● **EXERCISE TEXT**

----------

While there is projection of increased demand for food after coronavirus crisis, depressed prices at the moment due to low demand have put farmers in a catch-22 situation. Many cannot keep their food for extended period, write ALON MWESIGWA.
A scene from Zakariya plaza in Kalerwe is one of pity. A pickup truck loaded with tens of trays of eggs is attracting just stares from passersby. On the ground flour of the building, a shop is filled with trays of eggs, also covering the bigger part of the verandah.
An announcement on public microphone declaring “tray of eggs for Shs 7,000” attracts no interest. This is a drop from the Shs 10,000 a tray in pre- lockdown days. Just a distance away, two trucks full of Matooke have just arrived from upcountry. Each bunch is being sold at Shs 10,000 down from Shs 25,000 pre-lockdown days.
Such is the story of food market during the coronavirus crisis – and by extension misery to the farmers.
“It is chaos. No one is buying,” says Hamza Kiyinza atop one of the Matooke trucks.

----------

● **THE DATA**
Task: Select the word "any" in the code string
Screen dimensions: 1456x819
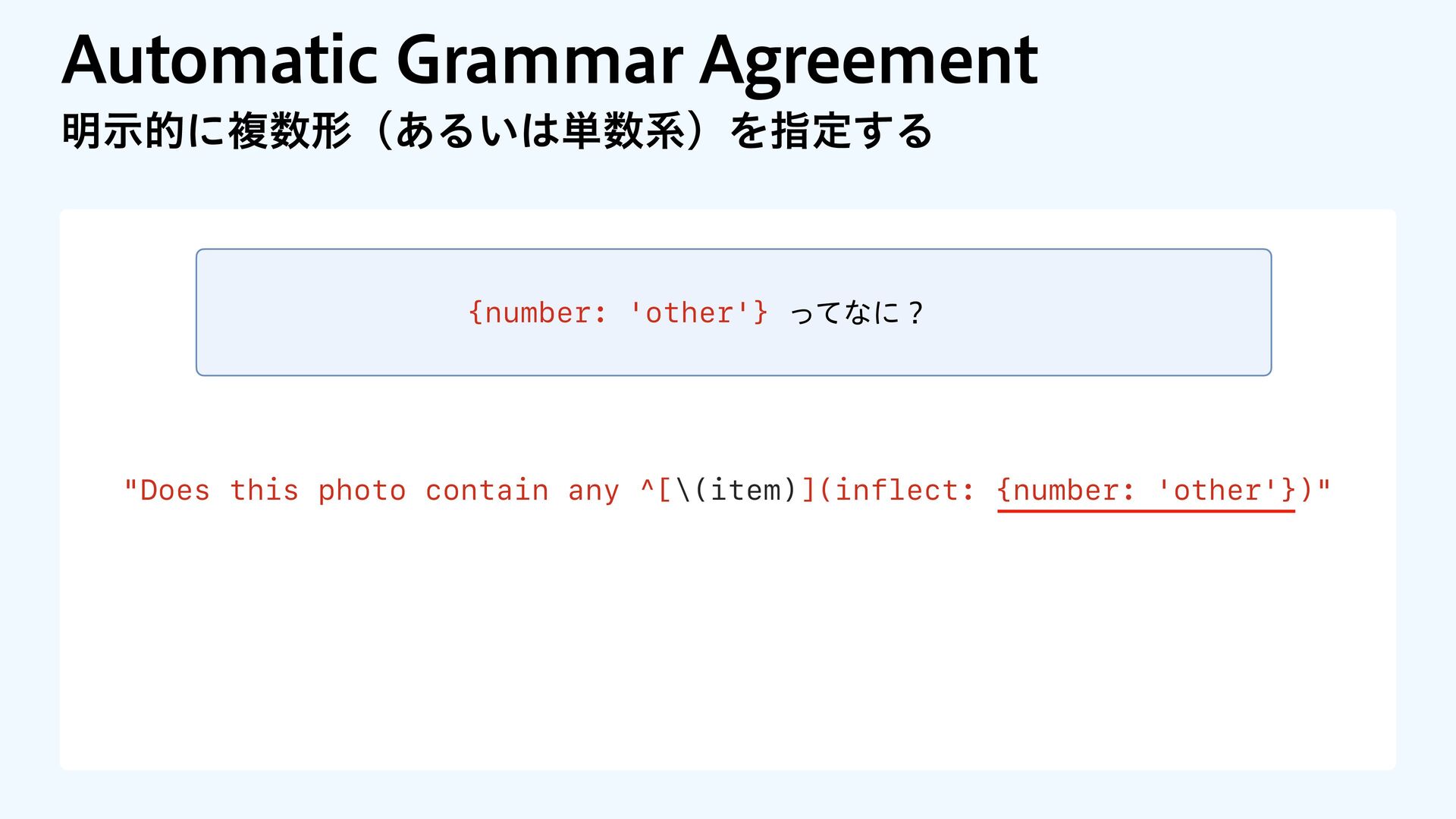Action: click(594, 491)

----------

● **DIRECTIONS**
Reproduce the section of the article on food prices during the coronavirus crisis from "A scene from" up to and including "to the farmers.".

● **EXPECTED OUTPUT**
A scene from Zakariya plaza in Kalerwe is one of pity. A pickup truck loaded with tens of trays of eggs is attracting just stares from passersby. On the ground flour of the building, a shop is filled with trays of eggs, also covering the bigger part of the verandah.
An announcement on public microphone declaring “tray of eggs for Shs 7,000” attracts no interest. This is a drop from the Shs 10,000 a tray in pre- lockdown days. Just a distance away, two trucks full of Matooke have just arrived from upcountry. Each bunch is being sold at Shs 10,000 down from Shs 25,000 pre-lockdown days.
Such is the story of food market during the coronavirus crisis – and by extension misery to the farmers.